Work to be completed:
Every line below between the line holding "Task: Click the magic" and the line holding "You are a computer-use agent. The height", inclusive, should be repeated exactly, and all other lines omitted.

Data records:
▬▬▬▬▬▬
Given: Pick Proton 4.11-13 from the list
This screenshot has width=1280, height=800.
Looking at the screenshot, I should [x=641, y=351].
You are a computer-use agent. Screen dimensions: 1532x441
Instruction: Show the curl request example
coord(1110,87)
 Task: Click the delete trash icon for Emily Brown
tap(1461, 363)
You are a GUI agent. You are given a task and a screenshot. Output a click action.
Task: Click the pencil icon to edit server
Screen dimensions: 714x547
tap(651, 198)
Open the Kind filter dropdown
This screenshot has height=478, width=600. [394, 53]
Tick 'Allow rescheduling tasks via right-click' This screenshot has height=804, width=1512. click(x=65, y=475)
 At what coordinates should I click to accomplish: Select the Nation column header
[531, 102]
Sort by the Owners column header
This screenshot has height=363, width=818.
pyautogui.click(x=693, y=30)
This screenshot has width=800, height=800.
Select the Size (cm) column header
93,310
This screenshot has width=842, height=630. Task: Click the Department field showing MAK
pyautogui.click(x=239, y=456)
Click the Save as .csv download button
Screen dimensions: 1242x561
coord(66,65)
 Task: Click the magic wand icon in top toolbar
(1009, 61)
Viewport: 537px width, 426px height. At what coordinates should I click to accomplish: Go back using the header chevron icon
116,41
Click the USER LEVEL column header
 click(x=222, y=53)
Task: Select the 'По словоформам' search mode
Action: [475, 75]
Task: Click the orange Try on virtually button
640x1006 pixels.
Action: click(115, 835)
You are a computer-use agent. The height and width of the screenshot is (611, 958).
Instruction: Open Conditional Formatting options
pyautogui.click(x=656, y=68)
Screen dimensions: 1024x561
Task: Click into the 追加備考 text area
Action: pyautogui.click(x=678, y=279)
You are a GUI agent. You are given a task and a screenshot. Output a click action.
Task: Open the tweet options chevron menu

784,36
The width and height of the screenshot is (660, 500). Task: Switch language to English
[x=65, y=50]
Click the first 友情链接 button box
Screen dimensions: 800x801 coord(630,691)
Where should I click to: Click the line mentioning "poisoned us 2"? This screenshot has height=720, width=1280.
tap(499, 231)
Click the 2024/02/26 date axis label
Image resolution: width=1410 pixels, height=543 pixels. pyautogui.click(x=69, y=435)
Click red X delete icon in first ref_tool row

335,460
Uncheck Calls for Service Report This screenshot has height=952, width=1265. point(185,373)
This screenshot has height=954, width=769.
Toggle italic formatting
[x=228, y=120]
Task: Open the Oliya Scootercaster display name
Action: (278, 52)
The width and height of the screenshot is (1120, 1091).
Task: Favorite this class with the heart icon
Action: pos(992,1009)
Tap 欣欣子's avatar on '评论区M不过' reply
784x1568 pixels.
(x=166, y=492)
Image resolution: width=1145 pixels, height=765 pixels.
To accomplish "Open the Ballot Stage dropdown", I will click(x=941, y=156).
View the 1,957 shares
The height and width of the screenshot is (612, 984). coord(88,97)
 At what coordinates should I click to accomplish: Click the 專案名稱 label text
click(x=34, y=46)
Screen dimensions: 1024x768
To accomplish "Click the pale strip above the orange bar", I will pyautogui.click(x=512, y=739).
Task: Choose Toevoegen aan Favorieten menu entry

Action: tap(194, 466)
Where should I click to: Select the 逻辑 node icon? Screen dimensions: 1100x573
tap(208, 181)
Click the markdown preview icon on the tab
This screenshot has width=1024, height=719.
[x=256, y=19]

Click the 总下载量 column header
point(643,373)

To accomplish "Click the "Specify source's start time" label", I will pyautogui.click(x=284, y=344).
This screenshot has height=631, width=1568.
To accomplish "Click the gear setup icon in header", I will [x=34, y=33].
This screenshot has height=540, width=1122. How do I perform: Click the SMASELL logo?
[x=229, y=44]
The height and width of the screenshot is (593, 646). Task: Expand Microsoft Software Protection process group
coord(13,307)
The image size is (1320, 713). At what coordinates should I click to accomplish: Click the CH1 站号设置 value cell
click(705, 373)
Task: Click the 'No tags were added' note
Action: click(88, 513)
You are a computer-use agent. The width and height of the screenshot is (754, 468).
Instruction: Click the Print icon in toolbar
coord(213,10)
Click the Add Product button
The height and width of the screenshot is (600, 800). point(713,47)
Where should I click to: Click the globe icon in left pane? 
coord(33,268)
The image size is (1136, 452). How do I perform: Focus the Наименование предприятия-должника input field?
▬▬▬▬▬▬
Task answer:
 Task: Click the magic wand icon in top toolbar
(1009, 61)
Viewport: 537px width, 426px height. At what coordinates should I click to accomplish: Go back using the header chevron icon
116,41
Click the USER LEVEL column header
 click(x=222, y=53)
Task: Select the 'По словоформам' search mode
Action: [475, 75]
Task: Click the orange Try on virtually button
640x1006 pixels.
Action: click(115, 835)
You are a computer-use agent. The height and width of the screenshot is (611, 958).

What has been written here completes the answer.